--- BEGIN EXCERPTED PASSAGE ---

George J. Borjas
The Concise Encyclopedia of Economics

Immigration

by George J. Borjas
About the Author
Immigration is again a major component of demographic change in the United States. Since 1940 the number of legal immigrants has increased at a rate of 1 million per decade. By the eighties about 600,000 legal immigrants were being admitted each year, making for a rate of about 6 million per decade (see table 1). Large numbers of illegal aliens also enter the country. In 1986, for instance, the Border Patrol apprehended 1.8 million persons attempting to enter illegally, or more than three people per minute.

TABLE 1
Flows of Immigrants Relative to Population and Labor Force
Flow of Immigrants Immigrants as Percent of Change
Period (in millions) In Population In Labor Force
Legal Flows Only
1901-10 8.8 55.0
1911-20 5.7 41.6 51.4*
1921-30 4.1 24.0 26.0
1931-40 .5 5.6 4.0
1941-50 1.0 5.2 7.3
1951-60 2.5 8.9 14.5
1961-70 3.3 13.6 11.1
1971-80 4.5 19.8 9.3
1981-89 5.8 26.8 16.2
 
Legal and Illegal Flows
1971-80 5.8 25.6 12.0
1981-89 8.4 38.2 23.1
* Average for 1901-10 and 1911-20.
SOURCES: John M. Abowd and Richard B. Freeman, Immigration, Trade, and the Labor Market, 1991: 4; U.S. Bureau of the Census, Historical Statistics of the United States, Colonial Times to 1970, 1975: 105, 131.

In the early 1900s, when immigration reached historically high levels, half of the growth in total U.S. population and in the labor force was due to immigration. In the seventies only about one-quarter of the growth in population and one-eighth of the growth in the labor force were due to immigration. In the eighties immigration was back up and accounted for just under 40 percent of the growth in population and for a quarter of all new labor market entrants. These proportions are approaching the earlier ones, not only because of the large number of immigrants, but also because of the declining fertility rate of American women.

Just as numbers of immigrants change, so has the means of selection. Between 1924 and 1965 immigrants were selected mainly on the basis of national origin. The United Kingdom and Germany received over 60 percent of the visas allocated outside the Western Hemisphere. (Visa applicants originating in North or South America were not subject to these quotas.) That all changed with the 1965 amendments to the Immigration and Nationality Act. Under the new system most visas are reserved for relatives of U.S. residents. By the late eighties 75 percent of immigrants were admitted because of family ties, and an additional 20 percent were refugees.

--- END EXCERPTED PASSAGE ---
--- BEGIN SUPPLIED RECORDS ---

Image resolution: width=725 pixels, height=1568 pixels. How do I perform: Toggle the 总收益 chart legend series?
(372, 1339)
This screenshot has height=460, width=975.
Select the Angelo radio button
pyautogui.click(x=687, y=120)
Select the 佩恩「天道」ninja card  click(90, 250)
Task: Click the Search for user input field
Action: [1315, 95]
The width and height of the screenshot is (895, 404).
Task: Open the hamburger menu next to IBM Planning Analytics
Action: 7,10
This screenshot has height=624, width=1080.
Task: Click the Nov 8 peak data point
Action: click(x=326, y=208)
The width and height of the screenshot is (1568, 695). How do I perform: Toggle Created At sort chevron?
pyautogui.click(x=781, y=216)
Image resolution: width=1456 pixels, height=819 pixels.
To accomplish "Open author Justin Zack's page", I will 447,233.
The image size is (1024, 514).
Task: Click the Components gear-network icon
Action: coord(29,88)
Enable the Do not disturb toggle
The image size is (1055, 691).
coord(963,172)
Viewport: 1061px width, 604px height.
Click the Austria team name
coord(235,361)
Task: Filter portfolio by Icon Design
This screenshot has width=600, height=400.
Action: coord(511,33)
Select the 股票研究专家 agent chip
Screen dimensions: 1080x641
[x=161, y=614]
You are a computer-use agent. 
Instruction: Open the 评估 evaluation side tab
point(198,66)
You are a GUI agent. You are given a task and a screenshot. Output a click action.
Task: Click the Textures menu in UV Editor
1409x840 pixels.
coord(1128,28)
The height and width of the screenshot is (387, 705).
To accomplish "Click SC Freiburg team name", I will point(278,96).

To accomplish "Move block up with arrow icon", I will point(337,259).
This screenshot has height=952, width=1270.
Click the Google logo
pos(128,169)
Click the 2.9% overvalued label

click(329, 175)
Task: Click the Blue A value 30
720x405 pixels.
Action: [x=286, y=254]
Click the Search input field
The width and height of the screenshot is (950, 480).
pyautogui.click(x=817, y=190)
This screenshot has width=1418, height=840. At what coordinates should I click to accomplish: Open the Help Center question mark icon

--- END SUPPLIED RECORDS ---

Copy the immigration article word for word from "by George J." up to and including "people per minute.".

by George J. Borjas
About the Author
Immigration is again a major component of demographic change in the United States. Since 1940 the number of legal immigrants has increased at a rate of 1 million per decade. By the eighties about 600,000 legal immigrants were being admitted each year, making for a rate of about 6 million per decade (see table 1). Large numbers of illegal aliens also enter the country. In 1986, for instance, the Border Patrol apprehended 1.8 million persons attempting to enter illegally, or more than three people per minute.